マドンナリリーの花言葉

「……ディルク様」

「ローゼ、話がある」


馬上から、呼吸を荒げてそう呼び掛ける。
ローゼが身をすくめたのを見て、母は娘を守るように抱き締めた。


「どなたですか? うちの娘に何の用が」

「ああ」


ディルクはひらりと馬から降り、ローゼの母に礼を尽くした。


「失礼しました。私は、ディルクと申します。クレムラート伯爵邸で、当主の従者を勤めさせていただいております。今日は休みでこのあたりを散策しておりました。どうか、ローゼ嬢と話をする時間をいただけませんか?」

「伯爵邸の……まあいつもローゼがお世話になって」


急に恐縮する夫人に、ディルクは手を振った顔を上げるように言った。


「私は伯爵様付きの従者ですので、そんなに接点はありません。ですが、彼女の仕事ぶりは時々拝見させてもらってますよ。

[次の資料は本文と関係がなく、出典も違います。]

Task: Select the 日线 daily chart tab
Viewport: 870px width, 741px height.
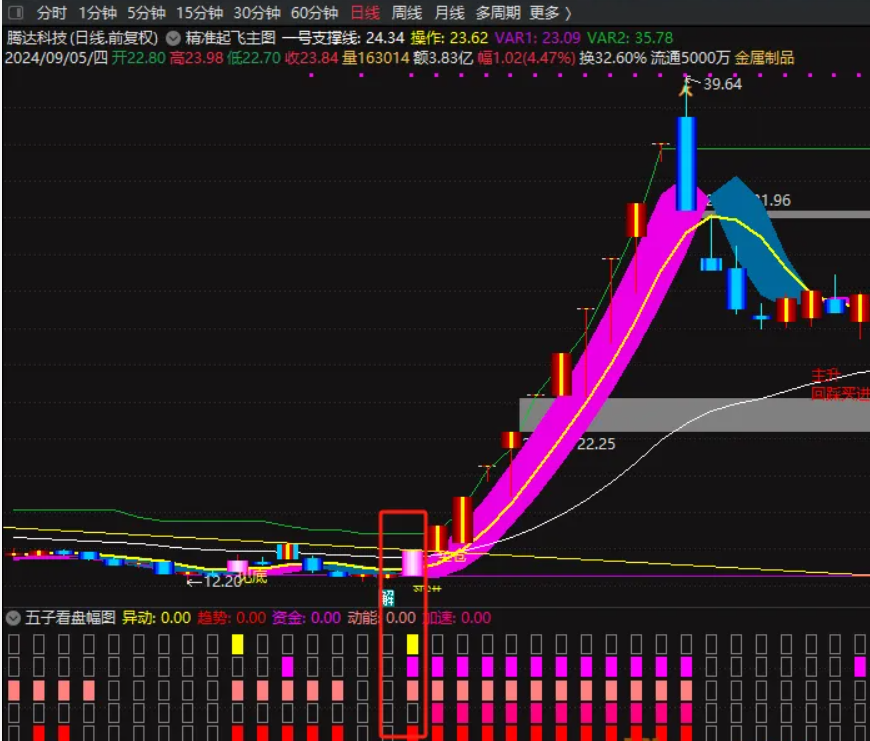Action: tap(365, 13)
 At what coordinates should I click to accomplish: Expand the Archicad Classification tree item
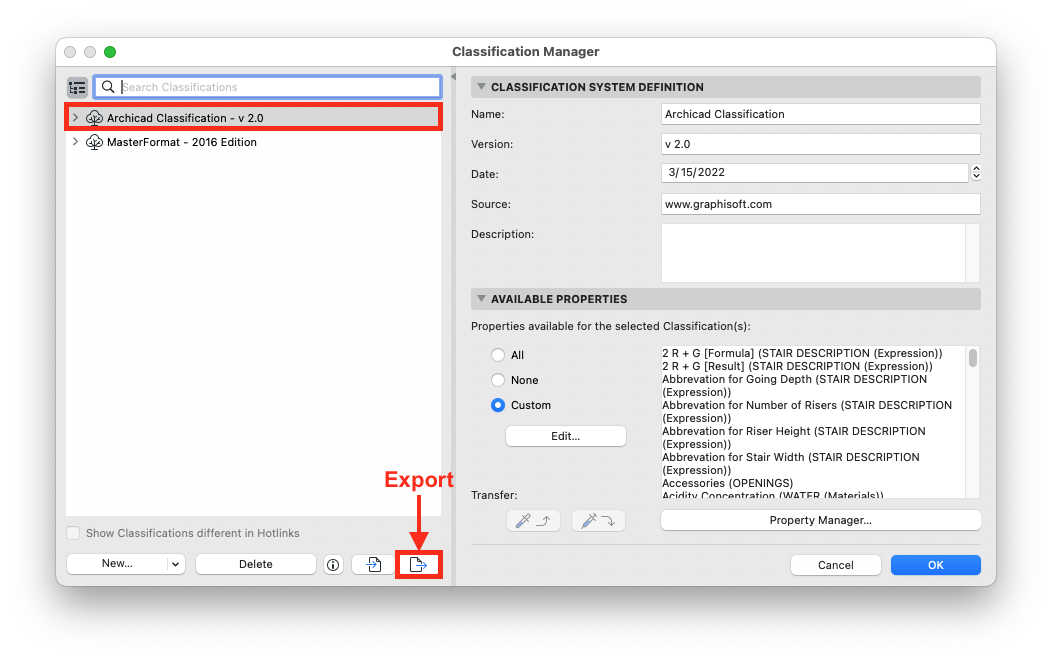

真面目で、仕事熱心で助かっていますよ」

「まあもったいないお言葉」


最初は娘を守る気満々だった母親も、ディルクは柔らかな物腰に気を緩めはじめた。


「ローゼ、どうする?」


問いかけられて、ローゼも覚悟を決めた。


「どのようなお話ですか?」

「先ほどはああ言ったが、……良ければ帰りも送ろうかと思ってね。……どうだい?」


当然だがディルクは母に対して事情を明かす気はないらしい。今の言葉によって、話を聞くか聞かないかは、ローゼに委ねられた。
恋心に終止符を打たれる恐怖もあったが、好奇心が勝った。